One-way battle in the spin wars
Posted by Dalton48 on 03 Sep 2009 at 06:06 pm | Tagged as: Current Events, Toronto
The Star lovingly recreates Bryant’s last night as a man not under suspicion, while in the meantime, Partisan Hobo notes:
…there’s no PR firm to save the deceased man’s image. I don’t even know him, but I know he came from a broken home, that he is a visible minority, that he has a history of drug and alcohol abuse, that he’s the unmarried father of several children, that he had no formal “career”, that he had more than one interaction with police in more than one city prior to his death. None of this is really relevant to the public interest. Mostly it’s just prejudicial detail that helps some people imagine a man who lived on the edge and was bound to experience violence of some kind at some point.
I don’t know where the line is, exactly. At some point you have to profile the victim, and once you do that at some point it has to come out that he had dozens of warrants out for his arrest in Alberta, had fathered four children by three women, and had never met his four-year-old son. You can’t exactly ignore this as biographical data, if you’re trying to get at who a person is as a person. The other side of Sheppard is that a lot of people who knew him well seemed to love him, as well as finding him frustrating, and that he made his living in a way that demands a serious work ethic.

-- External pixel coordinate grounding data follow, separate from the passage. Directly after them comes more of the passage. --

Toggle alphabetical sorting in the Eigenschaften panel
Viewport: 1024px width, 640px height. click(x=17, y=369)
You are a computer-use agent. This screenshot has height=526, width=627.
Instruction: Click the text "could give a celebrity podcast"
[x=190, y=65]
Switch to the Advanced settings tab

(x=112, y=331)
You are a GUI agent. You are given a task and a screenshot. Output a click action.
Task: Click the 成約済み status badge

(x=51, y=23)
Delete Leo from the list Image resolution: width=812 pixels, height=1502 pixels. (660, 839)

On the other hand, the more compromising material ends up as bright red meat for a very ruthless spin machine which wants a clear acquittal in a case with a lot of dark ambiguities, and as Partisan Hobo points out, ends up as a mechanism for dismissing the victim. I’m very pessmistic about us ever finding out what happened. Bryant has now set a spin machine in motion, and you can see its various seeds in certain media reports – Blachford’s column is one, and the cbc.ca main story yesterday, which suggested that Sheppard had Bryant in a headlock and grabbed the steering wheel, is another. Neither quote real people with real names, but both float possibilities which would tend to exculpate Bryant. I can actually see a scenario in which he salvages his political career.
There’s such a total disparity of power, and so much at stake for a bright, ambitious, powerful person that I don’t trust the situation at all.
RE pessimism RE ever finding out what happened, it’s known for sure:
1. Bryant was driving a convertible with the top down and did not leave the driver’s seat until the event was over;
2. Sheppard was, shortly beforehand, judged by a Police officer able, although the Police officer had been flatly told he was intoxicated, to reach home on his bike. So, unless the event commenced by Sheppard passing out slumped into the driver’s seat over the driver’s-side door, he was the mobile member of this duo.
I am now 74 years old. I have always been a careful driver–my most dangerous practice always to drive at the posted speed limit. (It’s surprising how evidently irritating and even dangerous that can be, but I don’t see why anyone should force/induce me to break the law.) My first self-limit was to avoid busy 400 highways where speeding is endemic, and, now, I also self-limit driving in the dark, at rush hour, and in Toronto. Driving in Toronto is wild, I think because all the world’s driving practices are combined there. When we were travelling in a taxi to Patrick’s and Catharine’s wedding, a pedestrian stepped off the curb after the light changed in that pedestrian’s favour, and our taxi driver exclaimed in indignation, as he drove through the red light, just missing her, “Did you see her? She STEPPED OFF THE CURB!” To which I replied, “The light changed–that’s what I would have done.” In New Haven, CT, as a young married woman, I used to walk to work, back for lunch, and home at night with my nose buried in a book, paying attention only to the stop lights, thinking that if I got run over, it’d be the motorist’s fault. Drivers occasionally and obviously found this a surprising practice, but in Toronto these days I wouldn’t last five minutes; these days, after getting off the GO bus, while walking to the taxi stand opposite Union Station, I always ask someone walking my way to cross with me, and occasionally they’re surprised, but always accommodating.
Because I do not drive a Saab convertible with the top down, but rather, in urban areas, a Honda CR-V with the windows up and the doors locked, what happened to Bryant could not have happened to me. But suppose that some version did. I can readily imagine the eruption of demands that all drivers over blah-blah age be tested annually, and etc. etc., in other words, a smoke-screen of demands masking that someone with issues was spoiling for a fight.
Now, there’s security camera footage on line which shows that Bryant was stopped at a red light, and Sheppard was waiting on his bike in front of him, and when the light turned, Bryant drove into the bike. Great merciful heavens! He drove into the bike stopped in front of him, and knocked Sheppard off his bike. Isn’t the correct thing to do next, is to stop right there until the cops come?